В городке Штрален (Straelen) на Нижнем Рейне, близ голландской границы, где находится Europaisches Uebersetzerkollegium, род приюта для писателей и переводчиков, в котором я бывал прежде и куда снова приехал в надежде спасти мое сочинение, обрисовалась мысль, которая в дальнейшем вела меня: мысль написать роман о возмездии. Не рассчитывая на догадливость читателя, повествователь говорит о том, что смерть обожаемого учителя есть не что иное, как возмездие. Вопрос, кто убил, должен быть заменен вопросом: за что? Ответ: тот, кто хочет спасти мир, должен погибнуть, ибо мир не желает быть спасенным.

 

Я полагал, что роман, в котором время действия весьма условно может быть отнесено к шестидесятым или семидесятым годам, а лучше сказать, вовсе не подлежит уточнению, сохраняет известную актуальность: то, что происходило и происходит в стране, после того как советская власть, как некогда царская, превратилась в ancien regime, представлялось мне историческим возмездием. В отличие от наказания, карающего виновных, возмездие настигает всех. Возмездие за претензию указывать путь всему человечеству и вести за собой человечество, возмездие за мессианские амбиции, за старый сон славянофильства, преобразившийся в коммунистическую утопию спасения. Спасать мир – с голым задом?

_ _ _ _ _ _ _

• ИНСТРУКЦИИ К ЗАДАНИЯМ:
**A.** Ответьте на вопросы по предоставленному тексту:
(i) В каком городке обрисовалась мысль написать роман о возмездии?
(ii) Каким вопросом должен быть заменен вопрос «кто убил»?
(iii) К каким годам весьма условно может быть отнесено время действия романа?
**B.** Скопируйте без изменений фрагмент предоставленного текста от слов «Я полагал, что» до слов «с голым задом?».

• ИСХОДНЫЕ СТРОКИ:
_ _ _ _ _ _ _

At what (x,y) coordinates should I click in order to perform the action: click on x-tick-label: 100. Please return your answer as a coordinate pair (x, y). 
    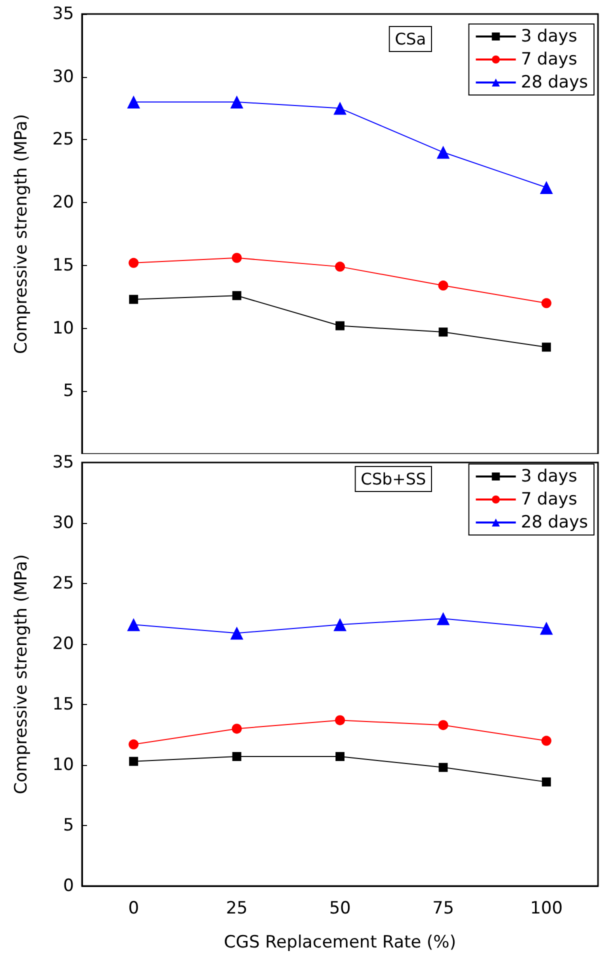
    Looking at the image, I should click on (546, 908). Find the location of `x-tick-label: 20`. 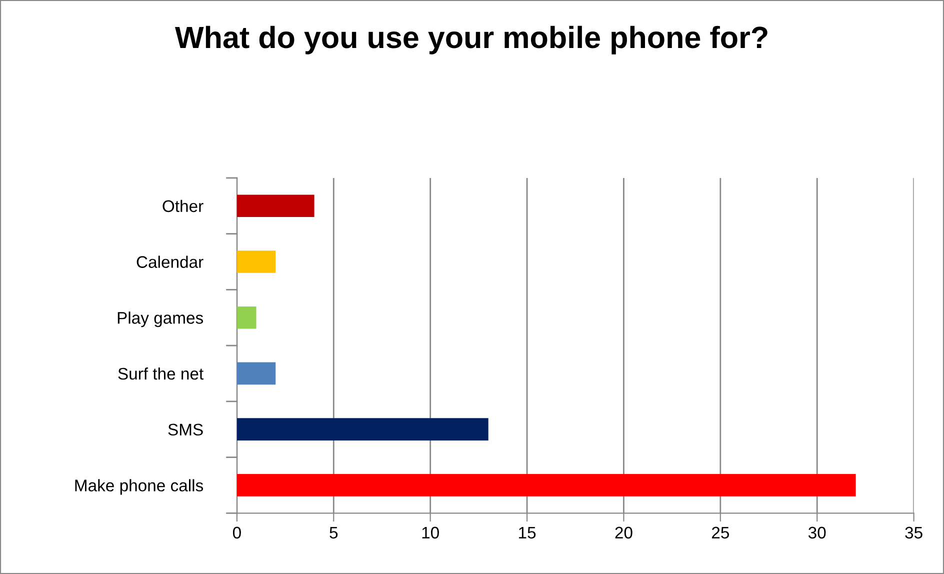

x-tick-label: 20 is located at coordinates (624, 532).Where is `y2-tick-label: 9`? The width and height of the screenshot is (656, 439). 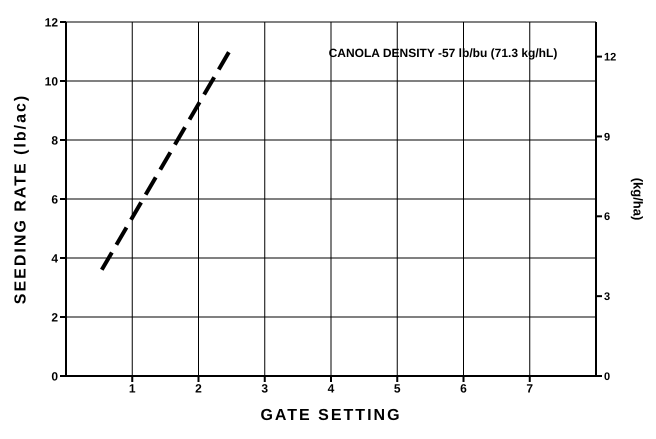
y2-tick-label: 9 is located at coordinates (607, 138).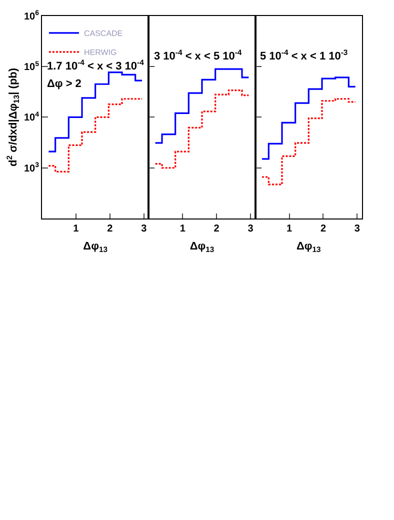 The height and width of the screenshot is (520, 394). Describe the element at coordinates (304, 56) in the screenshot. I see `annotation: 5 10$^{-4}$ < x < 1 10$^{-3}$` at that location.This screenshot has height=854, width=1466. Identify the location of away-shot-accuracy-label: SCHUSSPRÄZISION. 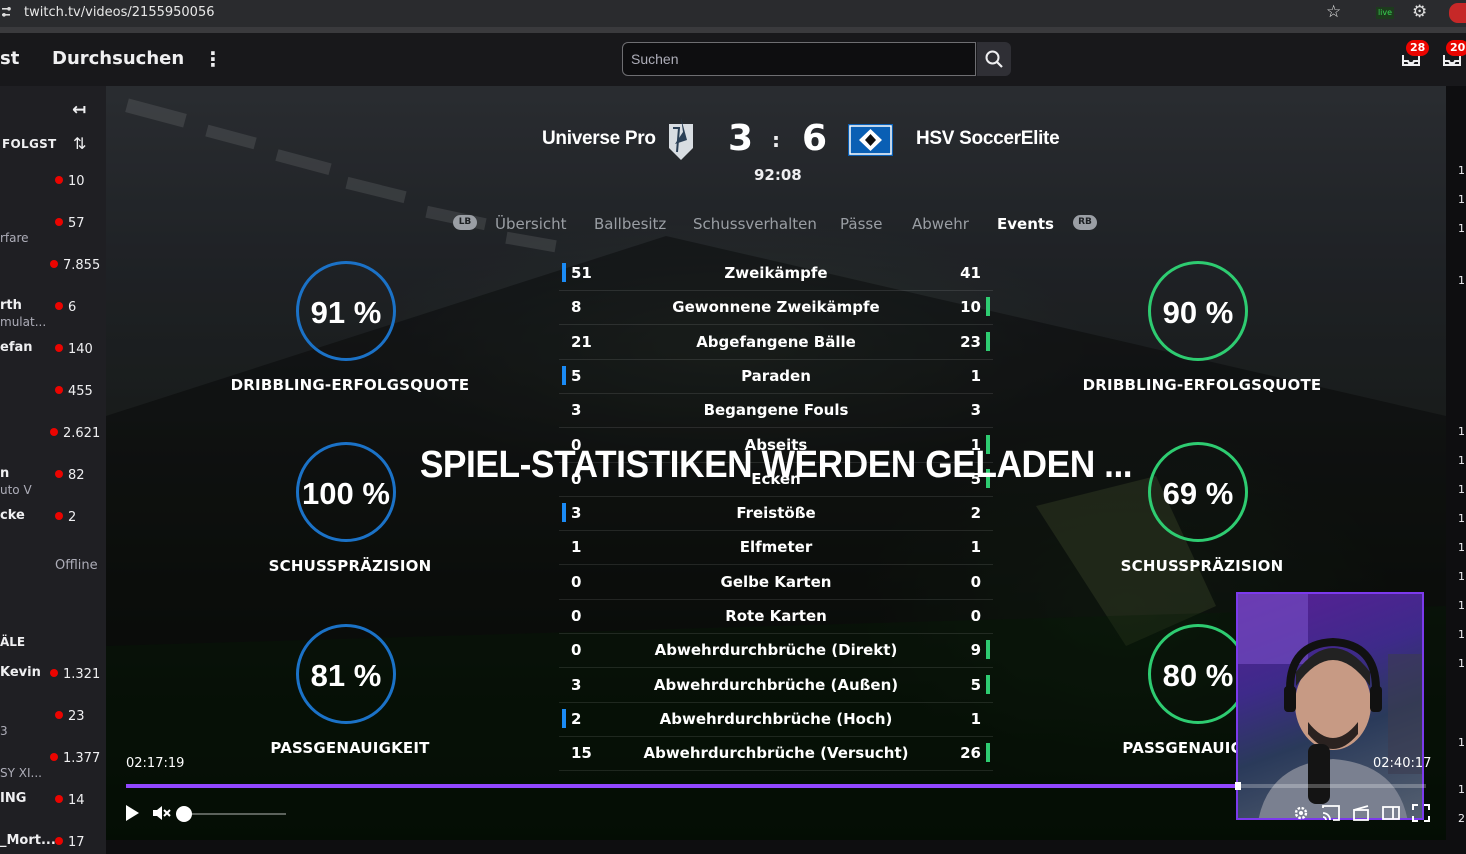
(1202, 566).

_ _ _ _ _ _ _

• ОТВЕТЫ НА ЗАДАНИЯ:
**A.**
(i) В Штралене (Straelen) на Нижнем Рейне, близ голландской границы.
(ii) Вопросом «за что?».
(iii) К шестидесятым или семидесятым годам.

**B.**
Я полагал, что роман, в котором время действия весьма условно может быть отнесено к шестидесятым или семидесятым годам, а лучше сказать, вовсе не подлежит уточнению, сохраняет известную актуальность: то, что происходило и происходит в стране, после того как советская власть, как некогда царская, превратилась в ancien regime, представлялось мне историческим возмездием. В отличие от наказания, карающего виновных, возмездие настигает всех. Возмездие за претензию указывать путь всему человечеству и вести за собой человечество, возмездие за мессианские амбиции, за старый сон славянофильства, преобразившийся в коммунистическую утопию спасения. Спасать мир – с голым задом?